Todos los países tienen, de vez en cuando, una oportunidad de cambiar. Hay momentos en los que las estrellas se alinean para las grandes transformaciones. Pero las oportunidades no se materializan solas. Hace falta un proyecto transformador y un liderazgo que aproveche ese tiempo vertiginoso. Acemoglu y Robinson explican que esas ventanas de oportunidad pueden desencadenar un círculo virtuoso para crear instituciones incluyentes y establecer reglas que armonicen las prioridades económica e institucional. Hay países que han aprovechado cabalmente su “instant charmant” y han dado el gran salto. Mejoran sus sistemas de salud y educativo, garantizan el imperio de la ley, modernizan su infraestructura y por supuesto, suben el ingreso per cápita de sus habitantes: Singapur, Corea, Irlanda, Uruguay, Nueva Zelanda. Hay otros que, una y otra vez pierden la ocasión; tal vez el más frustrante sea el de Argentina que lo tiene todo para triunfar y sin embargo, cómo lo ha escrito Adolfo Domínguez (“Juan Griego”) las malas ideas enquistadas en el corazón de sus élites han impedido ese salto.

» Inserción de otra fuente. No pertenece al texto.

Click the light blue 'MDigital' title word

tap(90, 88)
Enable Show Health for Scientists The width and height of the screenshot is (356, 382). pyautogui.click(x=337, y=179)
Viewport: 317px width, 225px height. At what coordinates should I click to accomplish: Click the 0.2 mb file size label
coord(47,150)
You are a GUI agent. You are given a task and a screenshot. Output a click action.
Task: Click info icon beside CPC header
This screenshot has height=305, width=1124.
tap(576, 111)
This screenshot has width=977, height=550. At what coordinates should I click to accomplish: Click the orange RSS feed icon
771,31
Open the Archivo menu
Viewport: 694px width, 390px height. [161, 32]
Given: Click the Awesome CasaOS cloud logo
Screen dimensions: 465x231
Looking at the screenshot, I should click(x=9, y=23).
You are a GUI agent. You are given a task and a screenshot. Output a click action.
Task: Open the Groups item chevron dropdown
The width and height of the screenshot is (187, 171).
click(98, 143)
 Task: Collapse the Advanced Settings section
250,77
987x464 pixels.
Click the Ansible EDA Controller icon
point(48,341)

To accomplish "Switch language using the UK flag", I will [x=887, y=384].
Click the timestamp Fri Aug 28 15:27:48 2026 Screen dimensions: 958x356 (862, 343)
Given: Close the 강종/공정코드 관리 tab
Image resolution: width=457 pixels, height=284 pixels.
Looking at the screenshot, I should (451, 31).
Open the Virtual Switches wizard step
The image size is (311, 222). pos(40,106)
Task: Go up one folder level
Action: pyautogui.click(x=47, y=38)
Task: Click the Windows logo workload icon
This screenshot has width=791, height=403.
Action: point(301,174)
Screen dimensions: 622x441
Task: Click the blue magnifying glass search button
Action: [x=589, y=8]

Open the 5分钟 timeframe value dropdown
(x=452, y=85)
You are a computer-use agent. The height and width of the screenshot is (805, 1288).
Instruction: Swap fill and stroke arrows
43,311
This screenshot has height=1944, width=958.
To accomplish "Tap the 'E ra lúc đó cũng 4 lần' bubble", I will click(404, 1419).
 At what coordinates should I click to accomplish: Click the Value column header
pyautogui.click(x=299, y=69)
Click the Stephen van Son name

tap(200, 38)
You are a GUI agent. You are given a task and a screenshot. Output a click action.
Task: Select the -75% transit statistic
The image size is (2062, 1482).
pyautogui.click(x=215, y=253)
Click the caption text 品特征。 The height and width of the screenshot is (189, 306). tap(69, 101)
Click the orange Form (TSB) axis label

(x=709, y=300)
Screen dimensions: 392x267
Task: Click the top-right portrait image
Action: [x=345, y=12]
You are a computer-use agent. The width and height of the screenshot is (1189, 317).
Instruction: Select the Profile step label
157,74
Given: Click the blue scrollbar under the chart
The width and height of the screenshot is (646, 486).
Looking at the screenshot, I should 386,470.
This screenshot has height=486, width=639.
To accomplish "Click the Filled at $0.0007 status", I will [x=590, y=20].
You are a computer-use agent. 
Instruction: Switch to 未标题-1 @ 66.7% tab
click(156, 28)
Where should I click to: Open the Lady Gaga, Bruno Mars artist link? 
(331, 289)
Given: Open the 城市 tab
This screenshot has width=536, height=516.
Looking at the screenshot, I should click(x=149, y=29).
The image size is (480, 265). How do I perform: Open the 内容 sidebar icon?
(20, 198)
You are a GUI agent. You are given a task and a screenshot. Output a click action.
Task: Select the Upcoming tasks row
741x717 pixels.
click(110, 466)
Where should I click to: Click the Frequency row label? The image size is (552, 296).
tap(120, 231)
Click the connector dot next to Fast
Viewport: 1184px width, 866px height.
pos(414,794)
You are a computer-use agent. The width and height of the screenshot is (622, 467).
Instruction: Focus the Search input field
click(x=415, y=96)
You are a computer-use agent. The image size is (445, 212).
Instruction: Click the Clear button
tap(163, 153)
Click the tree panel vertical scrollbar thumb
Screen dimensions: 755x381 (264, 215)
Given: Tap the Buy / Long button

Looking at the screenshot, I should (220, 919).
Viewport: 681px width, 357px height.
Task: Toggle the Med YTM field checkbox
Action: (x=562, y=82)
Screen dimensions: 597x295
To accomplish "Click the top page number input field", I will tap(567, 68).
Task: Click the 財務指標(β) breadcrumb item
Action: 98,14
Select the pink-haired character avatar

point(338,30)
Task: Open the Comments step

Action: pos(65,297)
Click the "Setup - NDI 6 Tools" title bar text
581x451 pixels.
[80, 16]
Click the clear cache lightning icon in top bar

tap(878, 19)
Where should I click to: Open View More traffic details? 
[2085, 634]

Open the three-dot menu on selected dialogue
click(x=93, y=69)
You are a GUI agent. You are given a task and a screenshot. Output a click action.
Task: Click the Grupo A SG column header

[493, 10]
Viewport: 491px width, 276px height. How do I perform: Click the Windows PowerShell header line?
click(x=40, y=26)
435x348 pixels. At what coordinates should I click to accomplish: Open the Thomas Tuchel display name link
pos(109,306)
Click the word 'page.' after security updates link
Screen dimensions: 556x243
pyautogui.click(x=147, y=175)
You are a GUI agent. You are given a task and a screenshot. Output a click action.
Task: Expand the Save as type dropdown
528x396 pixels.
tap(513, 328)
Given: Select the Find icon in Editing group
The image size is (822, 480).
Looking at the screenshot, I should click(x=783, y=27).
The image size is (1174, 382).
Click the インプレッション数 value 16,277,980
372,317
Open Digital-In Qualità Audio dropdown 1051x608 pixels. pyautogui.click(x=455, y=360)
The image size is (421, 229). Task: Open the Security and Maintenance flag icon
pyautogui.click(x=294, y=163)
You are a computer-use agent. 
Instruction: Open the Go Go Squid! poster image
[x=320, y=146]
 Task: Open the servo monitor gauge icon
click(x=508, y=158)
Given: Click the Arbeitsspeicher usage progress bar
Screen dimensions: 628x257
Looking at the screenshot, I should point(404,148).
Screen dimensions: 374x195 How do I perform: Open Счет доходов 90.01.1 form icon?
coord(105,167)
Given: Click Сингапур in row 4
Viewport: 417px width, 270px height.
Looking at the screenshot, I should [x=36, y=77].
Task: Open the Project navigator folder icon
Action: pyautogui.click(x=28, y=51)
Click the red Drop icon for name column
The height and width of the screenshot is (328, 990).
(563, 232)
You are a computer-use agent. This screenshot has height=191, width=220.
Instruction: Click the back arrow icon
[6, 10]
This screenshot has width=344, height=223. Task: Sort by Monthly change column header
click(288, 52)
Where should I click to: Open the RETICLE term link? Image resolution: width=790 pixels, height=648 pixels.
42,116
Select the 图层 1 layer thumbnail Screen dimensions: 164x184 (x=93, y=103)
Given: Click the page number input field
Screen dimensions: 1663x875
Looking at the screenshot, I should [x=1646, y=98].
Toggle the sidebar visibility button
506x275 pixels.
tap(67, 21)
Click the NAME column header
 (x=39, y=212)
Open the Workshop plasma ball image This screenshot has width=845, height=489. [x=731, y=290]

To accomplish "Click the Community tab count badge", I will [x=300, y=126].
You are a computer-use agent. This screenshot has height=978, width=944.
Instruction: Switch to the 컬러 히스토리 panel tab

México ha tenido menos resquicios para grandes cambios. Hace pocos días recordábamos lo que significó el cardenismo. Ha habido otros, como el 2000 que terminó en decepción. Pero el siglo XXI parece generoso con nosotros en materia de oportunidades y en el 2018, con el cambio de estado de ánimo de la gente se abría otra oportunidad.

Con dos años de administración a cuestas, el gobierno amado por el pueblo, parece no percatarse de la ventana cósmica que se le abrió. Pasa más tiempo en justificar por qué no han ocurrido las cosas y en revivir rencillas, que en edificar las bases del nuevo país. El Presidente se regocija en ventilar agravios y en provocarlos; parece más interesado en lo que ocurrió en el 2006 o en lo que hacían sus enemigos proponiendo una candidatura que nunca despegó a Carlos Slim. Se la hayan propuesto o no, Slim no fue candidato y él es el Presidente. Avinagrarte por lo que pudo haber ocurrido y no fue o por lo que fue y no puedes cambiar, es parte de la condición humana, pero hoy la transformación del país depende de López Obrador y cumplir con la agenda del 2030 le debería obsesionar.

Los agravios, como ha dicho Luis Miguel González, nunca son tan interesantes como para contarlos dos años seguidos desde Palacio Nacional sin generar sopor. Mientras tanto se nos va el tiempo y con él la posibilidad de moldear instituciones más incluyentes. El tiempo diluye todo hechizo de poder, achata cualquier liderazgo carismático. La legitimidad cumple la función de dar tiempo (lo más valioso) a los que mandan para que las cosas mejoren. La política es ahora el opio del pueblo, lo adormece y reduce el sufrimiento, pero los efectos del opio reducen dolores solo temporalmente, no curan. López Obrador está sujeto a la erosión y, por tanto, cada día que pasa es un día perdido para hacer algo mejor por el país. Cuando vemos decisiones como disolver estructuras (que defendieron científicos, cineastas y creadores) contra toda racionalidad y con una voluntad de estigmatizar sin ninguna puntería, presiento que en vez de construir instituciones incluyentes lo que está ocurriendo es el fenómeno Morena: pelearse todos contra todos. Nada bueno presagia el fomentar la confrontación. A estas alturas del sexenio deberíamos estar pensando en la unidad nacional para la recuperación y no en estigmatizar empresas porque trabajaron en proyectos de innovación con el Conacyt. No estamos sobrados de inversiones para perder las que ya se tienen y debilitar la cooperación público-privada me parece mala idea. Los momentos de cambio son, por definición, breves y si los empleamos para ajustar cuentas y desahogar agravios, la vida se nos va y tendremos el México de siempre. Tic tac.